§ WHAT IS BEING ASKED:
Quote the passage from the fitness nut essay starting at "What I really" and ending at "makes one blush.", copying it word for word.

§ SOURCE TEXT:
+++

Guilty! The Charge? Fitness Nut

I was recently introduced as a fitness nut, which I thought was crackers. Replying, I wanted to use Pee Wee Herman’s remark, “I know you are but what am I?” except definitely that was not appropriate in the setting. A gregarious guy by the way, very entertaining and fun, but fitness would not appear to be his bag.

Compared to many readers of Snowshoe Magazine, I don’t come close to levels of fitness that would give ancient Olympians pause either, whether on snow trails or dirt trails. However, I do admit to being crazy about the fun we have. The whole concept of fitness including healthy eating like bunches of bananas while evidently going bananas prompted me to start thinking . . . an ancient art resurrected yet again . . . how did a high school freshman Phys. Ed. failure ever get labeled with the “F” word, as in fitness?

Now the year I referenced wasn’t because I didn’t try, but “coach” did not care for those without talent (check), not a ball player (check),  and whose cool meter didn’t move the dial (check check!).

What I really wanted to say about qualifications as a fitness nut was — well, gracious company and my wife nearby caused me to employ a rare social skill . . . holding my tongue. Essentially the brain was racing, responding:

Boy, you should see the people I know. You would think they were insane with fitness. Wonderfully happy people who make health an art form with natural talents exceeding non-trail believers to a degree that almost makes one blush.

+++

§ INFORMATION SUPPLIED:

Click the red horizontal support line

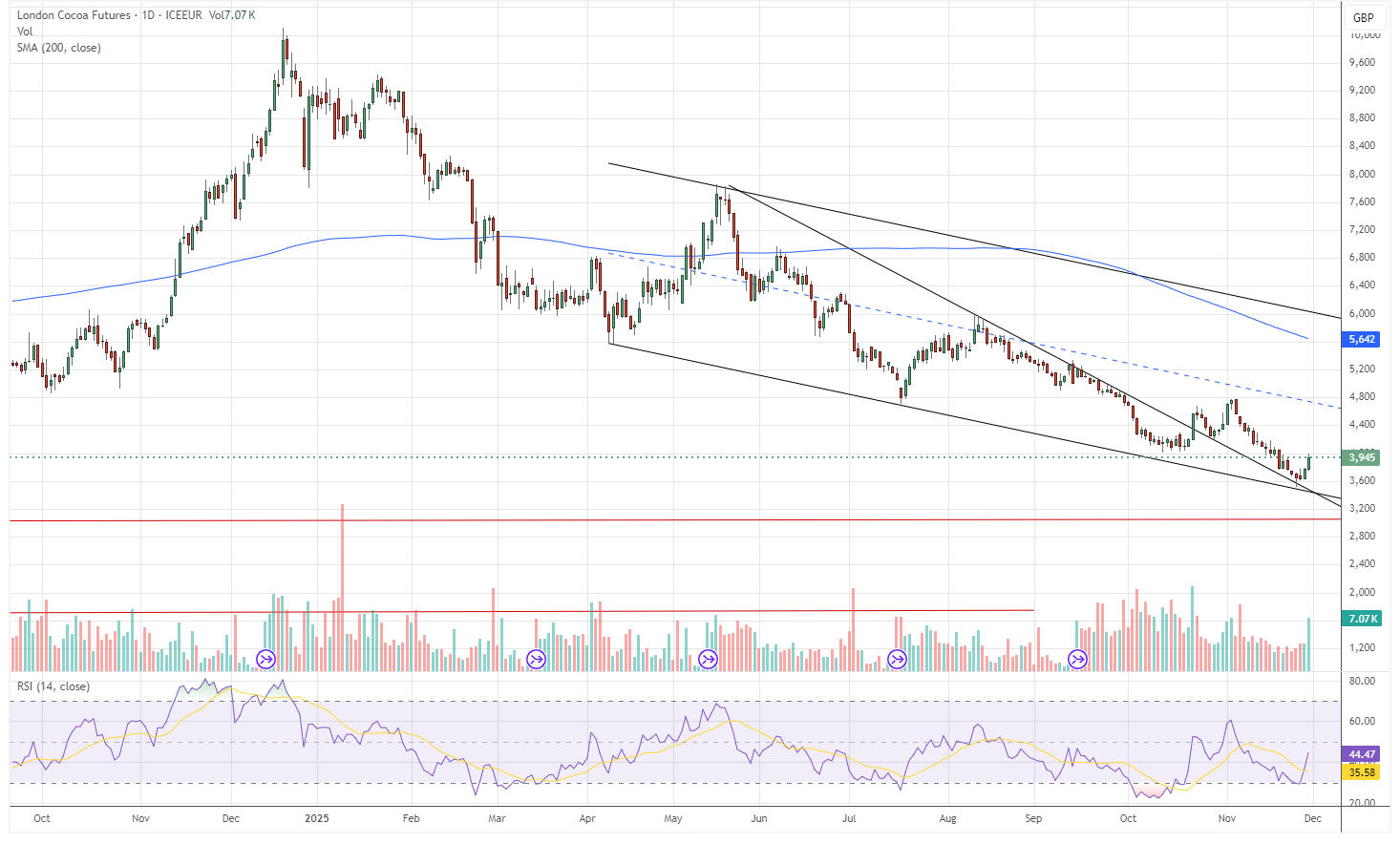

+++

§ REPLY:
What I really wanted to say about qualifications as a fitness nut was — well, gracious company and my wife nearby caused me to employ a rare social skill . . . holding my tongue. Essentially the brain was racing, responding:

Boy, you should see the people I know. You would think they were insane with fitness. Wonderfully happy people who make health an art form with natural talents exceeding non-trail believers to a degree that almost makes one blush.